You see three years ago - Or is it four? - I started playing video games because leaving university gave me the time and dreams of being a letsplayer gave me the motive. I don’t play games a lot, not nearly as much as people would expect, but I favour the same games and I play them over and over and over and I keep getting better.
Why does that matter? Because it’s a microcosm of what’s happenning to me in reality. I’m getting better at dealing with trolls, getting better at living among feminists and trans people online despite my ignorance and desire to share that ignorant perspective. I’m biting my tongue, I’m listening and I am getting better as a writer. Even the descriptions and the portrayal of women.
Do I have a problem writing women? Yes. Do I have a compulsive need to write submissive women into my stories? Yeah. I do however think that I am finding ways to square the circle and at least make clear that the fetish romances are just fluff and not a statement on how I think the world should be.
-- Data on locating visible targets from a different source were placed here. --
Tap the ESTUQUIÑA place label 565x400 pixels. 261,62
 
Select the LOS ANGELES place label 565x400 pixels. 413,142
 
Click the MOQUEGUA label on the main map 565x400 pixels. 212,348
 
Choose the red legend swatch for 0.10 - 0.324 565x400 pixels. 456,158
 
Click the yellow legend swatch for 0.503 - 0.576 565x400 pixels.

That I can provide representation for women that is nuanced individual and rich even if I’m writing young submissive supermodels as well because I’m a pathetic lust filled virgin.
More importantly though I am slowly starting to forgive myself for my sins in the past. For the ways I tried to give representation that fucked up immensely. It’s not been easy and I have written loads I am not proud of but I am getting better. And here’s the thing, I know now now that others I respect can see that I am better. The brash anti-feminist bragadocio has been replaced by a cautious feminist and trans ally who does not want to harm those he sides with.
I was bought to the point of tears after Nine Worlds Geek Fest because I didn’t believe the change that my friends could see. I thought I’d lied to them, manipulated them, that I had been a shark swimming among seals convinced I was not a danger and that I had been tremendously irresponsible. I used to think I was a bad man with rules but bad men do not spend years grieving in distress for the harm they unwittingly caused. I just couldn’t see what those around me could. I couldn’t see the danger and I couldn’t see how I had changed.
I have changed and I am still changing. I don’t know what I’m changing into but I don’t think I’m becoming Gordon Gecko. That’s not where I am putting my skill points. I am a kinky autistic writer with an interest in scifi and fantasy and yeah I’m going through a lot right now. I’m still riding out delayed puberty, I’m dealing with medical condition after medication and at some point my father is either actually going to die or allow the house to be sold (that’s not a threat by the way, he’s just a very old man).
At some point the house will be sold, my hormones will have settled down, I’ll have all the appropriate medications sorted and have at least one book out. Beyond that I don’t know but I am getting better.